* BEGIN The input *

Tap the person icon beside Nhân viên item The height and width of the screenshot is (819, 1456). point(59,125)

* END The input *
* BEGIN The input *

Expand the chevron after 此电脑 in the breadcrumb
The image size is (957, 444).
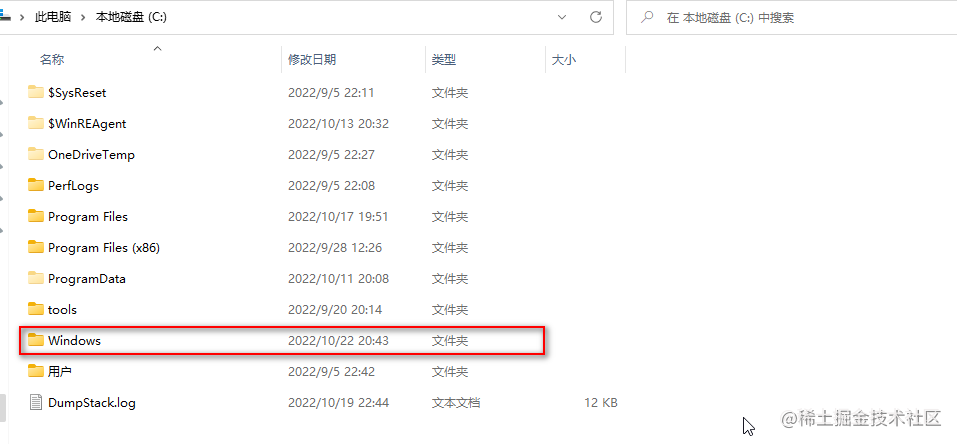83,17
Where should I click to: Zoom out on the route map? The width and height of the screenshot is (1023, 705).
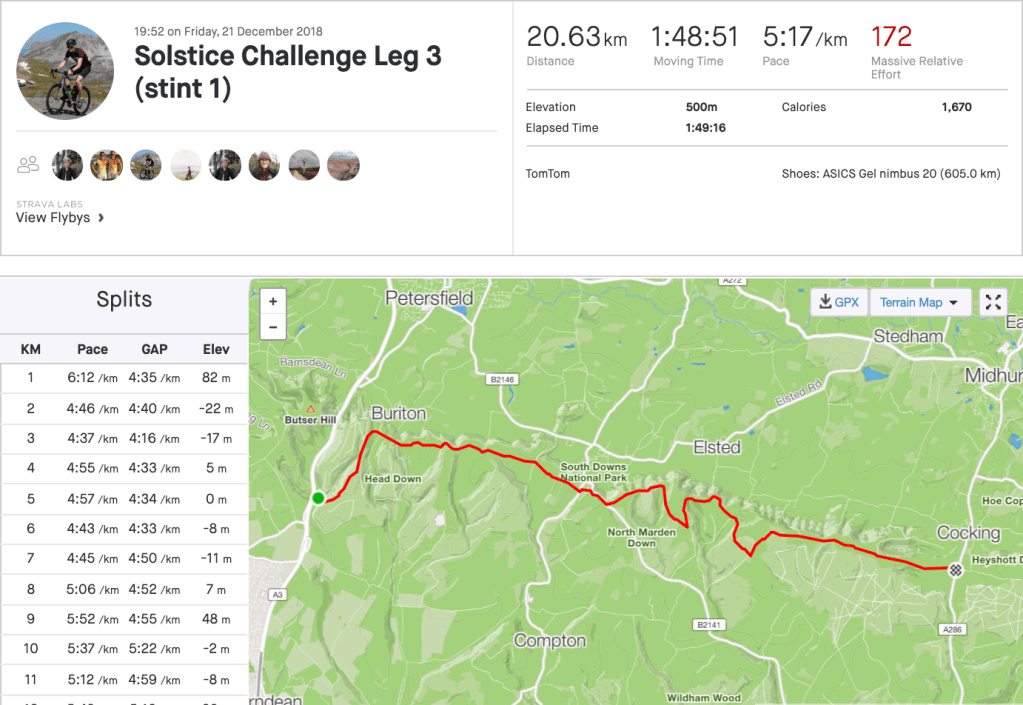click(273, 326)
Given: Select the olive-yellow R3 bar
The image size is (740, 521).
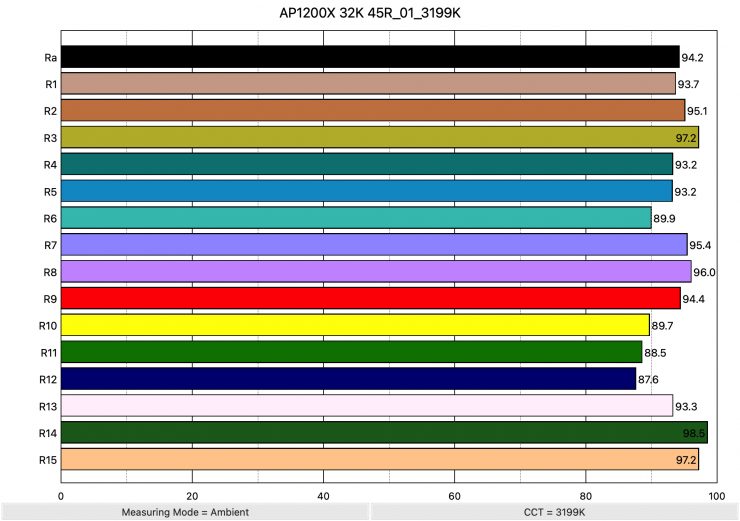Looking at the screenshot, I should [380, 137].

* END The input *
* BEGIN The input *

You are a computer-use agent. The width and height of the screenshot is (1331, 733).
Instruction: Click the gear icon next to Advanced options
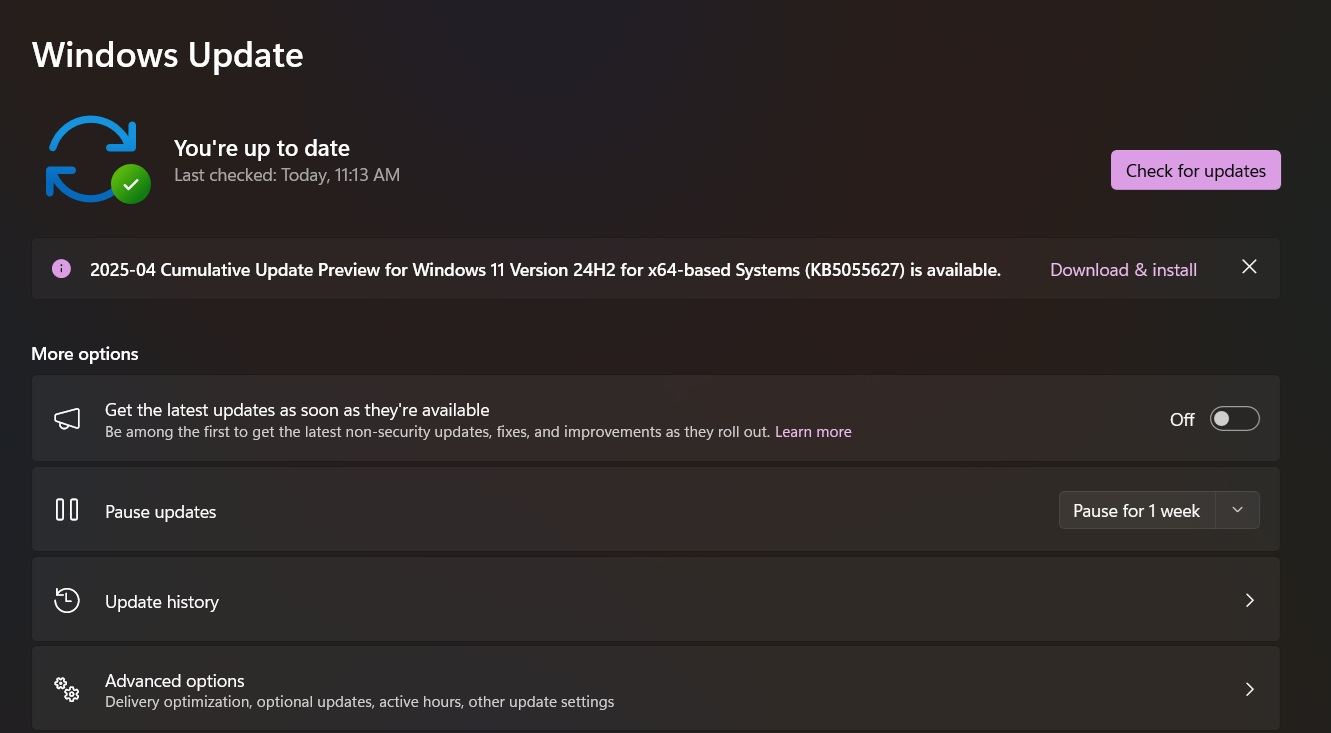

* END The input *

Given problem >> Copy out the records word for word, from the line with "Where should I" up to and including the line with "Looking at the". Leave the pictures out.

Answer to this exercise >>
Where should I click to: Zoom out on the route map? The width and height of the screenshot is (1023, 705).
click(273, 326)
Given: Select the olive-yellow R3 bar
The image size is (740, 521).
Looking at the screenshot, I should [380, 137].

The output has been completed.